# Task statement:
Here is a block of entries. Write out its lines exactly, from the first through the one containing "Toggle light/dark theme".

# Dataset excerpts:
□ □ □ □ □

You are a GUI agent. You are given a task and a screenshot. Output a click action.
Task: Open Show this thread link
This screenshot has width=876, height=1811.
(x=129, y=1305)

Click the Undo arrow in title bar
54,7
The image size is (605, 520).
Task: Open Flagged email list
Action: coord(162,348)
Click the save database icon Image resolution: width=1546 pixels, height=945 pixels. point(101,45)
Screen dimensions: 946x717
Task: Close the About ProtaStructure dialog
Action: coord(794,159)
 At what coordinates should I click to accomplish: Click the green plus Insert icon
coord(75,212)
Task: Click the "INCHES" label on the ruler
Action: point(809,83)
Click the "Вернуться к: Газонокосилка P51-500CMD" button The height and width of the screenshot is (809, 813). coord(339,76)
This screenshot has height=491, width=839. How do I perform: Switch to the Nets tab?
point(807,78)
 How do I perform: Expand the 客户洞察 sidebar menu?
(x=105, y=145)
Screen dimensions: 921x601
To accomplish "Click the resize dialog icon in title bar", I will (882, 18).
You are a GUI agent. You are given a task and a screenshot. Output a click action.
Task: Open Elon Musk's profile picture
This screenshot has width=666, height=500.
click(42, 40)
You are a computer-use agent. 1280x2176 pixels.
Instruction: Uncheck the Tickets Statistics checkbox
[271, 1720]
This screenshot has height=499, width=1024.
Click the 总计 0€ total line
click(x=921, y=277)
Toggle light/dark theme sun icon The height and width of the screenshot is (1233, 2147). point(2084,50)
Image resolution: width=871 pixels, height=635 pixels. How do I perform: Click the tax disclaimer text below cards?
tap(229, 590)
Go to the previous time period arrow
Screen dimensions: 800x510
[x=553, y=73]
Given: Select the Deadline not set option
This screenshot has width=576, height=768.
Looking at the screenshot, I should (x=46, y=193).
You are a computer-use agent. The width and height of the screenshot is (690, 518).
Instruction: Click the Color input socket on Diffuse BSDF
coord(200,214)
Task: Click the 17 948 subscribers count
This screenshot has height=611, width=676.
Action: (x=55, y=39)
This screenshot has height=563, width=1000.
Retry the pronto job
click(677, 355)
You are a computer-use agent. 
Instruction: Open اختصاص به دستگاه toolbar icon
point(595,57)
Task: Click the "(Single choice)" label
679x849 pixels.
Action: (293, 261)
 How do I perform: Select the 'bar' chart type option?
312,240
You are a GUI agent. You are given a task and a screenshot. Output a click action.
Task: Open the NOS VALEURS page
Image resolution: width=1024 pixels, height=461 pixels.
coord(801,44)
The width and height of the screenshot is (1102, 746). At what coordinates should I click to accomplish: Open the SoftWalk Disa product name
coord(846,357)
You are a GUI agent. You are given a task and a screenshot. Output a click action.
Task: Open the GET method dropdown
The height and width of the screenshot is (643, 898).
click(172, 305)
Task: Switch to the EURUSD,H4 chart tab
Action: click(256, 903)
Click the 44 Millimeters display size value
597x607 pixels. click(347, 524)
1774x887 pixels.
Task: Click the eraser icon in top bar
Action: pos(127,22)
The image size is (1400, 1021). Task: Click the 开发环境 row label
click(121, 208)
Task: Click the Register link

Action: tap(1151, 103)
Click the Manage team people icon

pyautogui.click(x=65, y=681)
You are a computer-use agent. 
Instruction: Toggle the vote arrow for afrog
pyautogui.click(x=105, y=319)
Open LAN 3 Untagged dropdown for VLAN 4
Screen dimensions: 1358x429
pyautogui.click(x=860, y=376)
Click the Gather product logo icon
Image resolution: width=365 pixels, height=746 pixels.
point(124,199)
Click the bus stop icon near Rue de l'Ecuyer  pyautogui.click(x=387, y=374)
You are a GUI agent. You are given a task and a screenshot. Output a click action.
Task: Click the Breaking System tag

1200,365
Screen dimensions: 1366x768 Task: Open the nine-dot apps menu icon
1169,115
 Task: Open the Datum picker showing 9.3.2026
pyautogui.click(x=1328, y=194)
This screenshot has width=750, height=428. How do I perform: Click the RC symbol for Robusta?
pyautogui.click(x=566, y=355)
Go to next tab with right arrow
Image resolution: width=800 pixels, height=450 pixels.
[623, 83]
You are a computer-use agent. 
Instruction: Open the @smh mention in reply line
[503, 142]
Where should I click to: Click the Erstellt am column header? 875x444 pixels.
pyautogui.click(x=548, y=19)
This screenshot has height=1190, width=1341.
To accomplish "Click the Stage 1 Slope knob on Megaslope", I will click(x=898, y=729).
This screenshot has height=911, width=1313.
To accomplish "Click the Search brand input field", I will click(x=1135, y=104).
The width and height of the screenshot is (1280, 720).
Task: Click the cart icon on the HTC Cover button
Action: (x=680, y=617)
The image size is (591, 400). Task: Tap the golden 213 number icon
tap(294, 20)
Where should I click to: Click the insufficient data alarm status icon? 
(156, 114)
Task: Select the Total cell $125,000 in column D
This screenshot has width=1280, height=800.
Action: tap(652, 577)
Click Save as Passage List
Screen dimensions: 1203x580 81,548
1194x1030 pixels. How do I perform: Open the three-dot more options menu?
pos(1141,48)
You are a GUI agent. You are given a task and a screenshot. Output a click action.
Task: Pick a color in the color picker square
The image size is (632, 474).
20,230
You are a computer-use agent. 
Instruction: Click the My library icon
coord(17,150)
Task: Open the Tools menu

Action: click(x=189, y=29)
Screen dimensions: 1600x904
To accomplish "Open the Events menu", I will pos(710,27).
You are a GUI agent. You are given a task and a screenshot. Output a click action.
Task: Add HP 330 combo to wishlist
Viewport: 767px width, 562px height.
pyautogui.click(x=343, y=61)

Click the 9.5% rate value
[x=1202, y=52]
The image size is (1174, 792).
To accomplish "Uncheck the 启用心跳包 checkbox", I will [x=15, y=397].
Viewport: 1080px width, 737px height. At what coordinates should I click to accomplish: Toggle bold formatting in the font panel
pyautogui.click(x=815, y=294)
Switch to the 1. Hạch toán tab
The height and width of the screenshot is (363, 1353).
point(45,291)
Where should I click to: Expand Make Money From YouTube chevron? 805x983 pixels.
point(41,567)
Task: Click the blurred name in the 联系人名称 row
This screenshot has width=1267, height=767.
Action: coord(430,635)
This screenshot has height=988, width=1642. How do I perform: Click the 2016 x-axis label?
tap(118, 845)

□ □ □ □ □

# Answer below:
You are a GUI agent. You are given a task and a screenshot. Output a click action.
Task: Open Show this thread link
This screenshot has width=876, height=1811.
(x=129, y=1305)

Click the Undo arrow in title bar
54,7
The image size is (605, 520).
Task: Open Flagged email list
Action: coord(162,348)
Click the save database icon Image resolution: width=1546 pixels, height=945 pixels. point(101,45)
Screen dimensions: 946x717
Task: Close the About ProtaStructure dialog
Action: coord(794,159)
 At what coordinates should I click to accomplish: Click the green plus Insert icon
coord(75,212)
Task: Click the "INCHES" label on the ruler
Action: point(809,83)
Click the "Вернуться к: Газонокосилка P51-500CMD" button The height and width of the screenshot is (809, 813). coord(339,76)
This screenshot has height=491, width=839. How do I perform: Switch to the Nets tab?
point(807,78)
 How do I perform: Expand the 客户洞察 sidebar menu?
(x=105, y=145)
Screen dimensions: 921x601
To accomplish "Click the resize dialog icon in title bar", I will (882, 18).
You are a GUI agent. You are given a task and a screenshot. Output a click action.
Task: Open Elon Musk's profile picture
This screenshot has width=666, height=500.
click(42, 40)
You are a computer-use agent. 1280x2176 pixels.
Instruction: Uncheck the Tickets Statistics checkbox
[271, 1720]
This screenshot has height=499, width=1024.
Click the 总计 0€ total line
click(x=921, y=277)
Toggle light/dark theme sun icon The height and width of the screenshot is (1233, 2147). point(2084,50)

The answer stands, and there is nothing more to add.